DIRECTIONS FOR THIS TASK> Rewrite the listing below, changing "computer-use agent" to "screen agent" wherever it occurs and leaving everything else untouched.

INFORMATION PROVIDED>
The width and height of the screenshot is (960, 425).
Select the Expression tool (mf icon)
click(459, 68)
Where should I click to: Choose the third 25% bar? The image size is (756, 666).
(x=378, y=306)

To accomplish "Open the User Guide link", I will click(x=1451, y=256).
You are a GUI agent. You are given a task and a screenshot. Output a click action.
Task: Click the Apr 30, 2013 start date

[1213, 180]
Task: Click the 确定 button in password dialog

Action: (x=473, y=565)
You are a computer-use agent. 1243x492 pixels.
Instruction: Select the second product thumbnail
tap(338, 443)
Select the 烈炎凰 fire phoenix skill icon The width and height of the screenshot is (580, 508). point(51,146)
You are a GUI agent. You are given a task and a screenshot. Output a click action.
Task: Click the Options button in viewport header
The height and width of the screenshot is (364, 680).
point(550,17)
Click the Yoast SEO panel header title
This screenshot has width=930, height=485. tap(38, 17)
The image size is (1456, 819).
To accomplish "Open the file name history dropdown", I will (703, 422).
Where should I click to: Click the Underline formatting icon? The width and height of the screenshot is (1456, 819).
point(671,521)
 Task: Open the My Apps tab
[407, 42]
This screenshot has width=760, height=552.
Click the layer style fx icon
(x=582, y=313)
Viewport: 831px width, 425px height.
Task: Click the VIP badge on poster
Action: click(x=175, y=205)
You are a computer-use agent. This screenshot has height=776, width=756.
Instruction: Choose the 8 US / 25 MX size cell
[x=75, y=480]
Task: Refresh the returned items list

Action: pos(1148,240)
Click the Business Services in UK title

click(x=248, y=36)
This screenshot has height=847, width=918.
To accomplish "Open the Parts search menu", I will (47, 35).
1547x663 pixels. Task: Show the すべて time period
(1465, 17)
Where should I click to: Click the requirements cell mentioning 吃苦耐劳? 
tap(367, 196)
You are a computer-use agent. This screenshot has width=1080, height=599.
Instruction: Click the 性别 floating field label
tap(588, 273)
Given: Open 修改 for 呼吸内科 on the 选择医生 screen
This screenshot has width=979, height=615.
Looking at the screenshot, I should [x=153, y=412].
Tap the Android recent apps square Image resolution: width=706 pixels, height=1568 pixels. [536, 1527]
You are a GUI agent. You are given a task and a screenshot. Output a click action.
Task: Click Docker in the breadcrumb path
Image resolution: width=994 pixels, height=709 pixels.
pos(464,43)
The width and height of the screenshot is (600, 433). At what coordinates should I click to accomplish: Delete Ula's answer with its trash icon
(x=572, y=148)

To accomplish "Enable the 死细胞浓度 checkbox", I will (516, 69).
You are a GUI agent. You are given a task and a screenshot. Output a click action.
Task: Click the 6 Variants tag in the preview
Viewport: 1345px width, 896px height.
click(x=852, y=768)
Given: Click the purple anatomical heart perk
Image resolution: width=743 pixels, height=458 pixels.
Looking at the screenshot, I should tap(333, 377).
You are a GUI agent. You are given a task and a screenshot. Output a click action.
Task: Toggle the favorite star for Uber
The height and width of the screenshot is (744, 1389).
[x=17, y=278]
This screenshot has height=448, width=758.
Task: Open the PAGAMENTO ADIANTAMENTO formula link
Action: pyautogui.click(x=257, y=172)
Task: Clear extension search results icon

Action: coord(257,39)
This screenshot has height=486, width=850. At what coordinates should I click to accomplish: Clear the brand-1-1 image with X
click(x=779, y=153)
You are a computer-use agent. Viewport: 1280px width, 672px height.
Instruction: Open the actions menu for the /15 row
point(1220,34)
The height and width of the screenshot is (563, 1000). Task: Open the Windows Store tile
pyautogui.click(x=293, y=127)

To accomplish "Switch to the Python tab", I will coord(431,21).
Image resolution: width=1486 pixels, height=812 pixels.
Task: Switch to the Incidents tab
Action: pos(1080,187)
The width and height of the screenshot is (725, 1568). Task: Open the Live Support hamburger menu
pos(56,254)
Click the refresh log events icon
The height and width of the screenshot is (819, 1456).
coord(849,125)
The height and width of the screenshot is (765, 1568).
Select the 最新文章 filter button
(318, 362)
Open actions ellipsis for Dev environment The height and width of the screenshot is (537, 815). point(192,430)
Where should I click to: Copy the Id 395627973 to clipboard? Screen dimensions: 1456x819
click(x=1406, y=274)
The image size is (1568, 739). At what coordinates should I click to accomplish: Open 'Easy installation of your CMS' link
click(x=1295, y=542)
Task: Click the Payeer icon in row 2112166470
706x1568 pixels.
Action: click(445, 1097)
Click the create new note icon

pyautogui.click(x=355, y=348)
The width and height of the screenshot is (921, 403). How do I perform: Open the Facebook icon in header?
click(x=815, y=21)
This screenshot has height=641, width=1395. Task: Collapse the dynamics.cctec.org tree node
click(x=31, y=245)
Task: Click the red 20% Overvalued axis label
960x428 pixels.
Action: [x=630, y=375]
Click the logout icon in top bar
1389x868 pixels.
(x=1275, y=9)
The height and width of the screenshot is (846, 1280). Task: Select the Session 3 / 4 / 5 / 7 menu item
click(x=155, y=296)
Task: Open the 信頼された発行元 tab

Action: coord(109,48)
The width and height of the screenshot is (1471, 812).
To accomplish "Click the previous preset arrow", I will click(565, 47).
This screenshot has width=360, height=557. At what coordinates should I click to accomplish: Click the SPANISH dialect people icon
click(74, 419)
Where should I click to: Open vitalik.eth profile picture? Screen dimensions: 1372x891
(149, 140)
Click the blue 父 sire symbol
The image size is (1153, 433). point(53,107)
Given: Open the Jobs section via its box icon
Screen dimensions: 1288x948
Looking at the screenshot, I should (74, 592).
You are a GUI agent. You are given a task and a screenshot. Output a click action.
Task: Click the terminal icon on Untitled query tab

TASK RESPONSE>
The width and height of the screenshot is (960, 425).
Select the Expression tool (mf icon)
click(459, 68)
Where should I click to: Choose the third 25% bar? The image size is (756, 666).
(x=378, y=306)

To accomplish "Open the User Guide link", I will click(x=1451, y=256).
You are a GUI agent. You are given a task and a screenshot. Output a click action.
Task: Click the Apr 30, 2013 start date

[1213, 180]
Task: Click the 确定 button in password dialog

Action: (x=473, y=565)
You are a screen agent. 1243x492 pixels.
Instruction: Select the second product thumbnail
tap(338, 443)
Select the 烈炎凰 fire phoenix skill icon The width and height of the screenshot is (580, 508). point(51,146)
You are a GUI agent. You are given a task and a screenshot. Output a click action.
Task: Click the Options button in viewport header
The height and width of the screenshot is (364, 680).
point(550,17)
Click the Yoast SEO panel header title
This screenshot has width=930, height=485. tap(38, 17)
The image size is (1456, 819).
To accomplish "Open the file name history dropdown", I will (703, 422).
Where should I click to: Click the Underline formatting icon? The width and height of the screenshot is (1456, 819).
point(671,521)
 Task: Open the My Apps tab
[407, 42]
This screenshot has width=760, height=552.
Click the layer style fx icon
(x=582, y=313)
Viewport: 831px width, 425px height.
Task: Click the VIP badge on poster
Action: click(x=175, y=205)
You are a screen agent. This screenshot has height=776, width=756.
Instruction: Choose the 8 US / 25 MX size cell
[x=75, y=480]
Task: Refresh the returned items list

Action: pos(1148,240)
Click the Business Services in UK title

click(x=248, y=36)
This screenshot has height=847, width=918.
To accomplish "Open the Parts search menu", I will (47, 35).
1547x663 pixels. Task: Show the すべて time period
(1465, 17)
Where should I click to: Click the requirements cell mentioning 吃苦耐劳? 
tap(367, 196)
You are a screen agent. This screenshot has width=1080, height=599.
Instruction: Click the 性别 floating field label
tap(588, 273)
Given: Open 修改 for 呼吸内科 on the 选择医生 screen
This screenshot has width=979, height=615.
Looking at the screenshot, I should [x=153, y=412].
Tap the Android recent apps square Image resolution: width=706 pixels, height=1568 pixels. [536, 1527]
You are a GUI agent. You are given a task and a screenshot. Output a click action.
Task: Click Docker in the breadcrumb path
Image resolution: width=994 pixels, height=709 pixels.
pos(464,43)
The width and height of the screenshot is (600, 433). At what coordinates should I click to accomplish: Delete Ula's answer with its trash icon
(x=572, y=148)

To accomplish "Enable the 死细胞浓度 checkbox", I will (516, 69).
You are a GUI agent. You are given a task and a screenshot. Output a click action.
Task: Click the 6 Variants tag in the preview
Viewport: 1345px width, 896px height.
click(x=852, y=768)
Given: Click the purple anatomical heart perk
Image resolution: width=743 pixels, height=458 pixels.
Looking at the screenshot, I should tap(333, 377).
You are a GUI agent. You are given a task and a screenshot. Output a click action.
Task: Toggle the favorite star for Uber
The height and width of the screenshot is (744, 1389).
[x=17, y=278]
This screenshot has height=448, width=758.
Task: Open the PAGAMENTO ADIANTAMENTO formula link
Action: pyautogui.click(x=257, y=172)
Task: Clear extension search results icon

Action: coord(257,39)
This screenshot has height=486, width=850. At what coordinates should I click to accomplish: Clear the brand-1-1 image with X
click(x=779, y=153)
You are a screen agent. Viewport: 1280px width, 672px height.
Instruction: Open the actions menu for the /15 row
point(1220,34)
The height and width of the screenshot is (563, 1000). Task: Open the Windows Store tile
pyautogui.click(x=293, y=127)

To accomplish "Switch to the Python tab", I will coord(431,21).
Image resolution: width=1486 pixels, height=812 pixels.
Task: Switch to the Incidents tab
Action: pos(1080,187)
The width and height of the screenshot is (725, 1568). Task: Open the Live Support hamburger menu
pos(56,254)
Click the refresh log events icon
The height and width of the screenshot is (819, 1456).
coord(849,125)
The height and width of the screenshot is (765, 1568).
Select the 最新文章 filter button
(318, 362)
Open actions ellipsis for Dev environment The height and width of the screenshot is (537, 815). point(192,430)
Where should I click to: Copy the Id 395627973 to clipboard? Screen dimensions: 1456x819
click(x=1406, y=274)
The image size is (1568, 739). At what coordinates should I click to accomplish: Open 'Easy installation of your CMS' link
click(x=1295, y=542)
Task: Click the Payeer icon in row 2112166470
706x1568 pixels.
Action: click(445, 1097)
Click the create new note icon

pyautogui.click(x=355, y=348)
The width and height of the screenshot is (921, 403). How do I perform: Open the Facebook icon in header?
click(x=815, y=21)
This screenshot has height=641, width=1395. Task: Collapse the dynamics.cctec.org tree node
click(x=31, y=245)
Task: Click the red 20% Overvalued axis label
960x428 pixels.
Action: [x=630, y=375]
Click the logout icon in top bar
1389x868 pixels.
(x=1275, y=9)
The height and width of the screenshot is (846, 1280). Task: Select the Session 3 / 4 / 5 / 7 menu item
click(x=155, y=296)
Task: Open the 信頼された発行元 tab

Action: coord(109,48)
The width and height of the screenshot is (1471, 812).
To accomplish "Click the previous preset arrow", I will click(565, 47).
This screenshot has width=360, height=557. At what coordinates should I click to accomplish: Click the SPANISH dialect people icon
click(74, 419)
Where should I click to: Open vitalik.eth profile picture? Screen dimensions: 1372x891
(149, 140)
Click the blue 父 sire symbol
The image size is (1153, 433). point(53,107)
Given: Open the Jobs section via its box icon
Screen dimensions: 1288x948
Looking at the screenshot, I should (74, 592).
You are a GUI agent. You are given a task and a screenshot. Output a click action.
Task: Click the terminal icon on Untitled query tab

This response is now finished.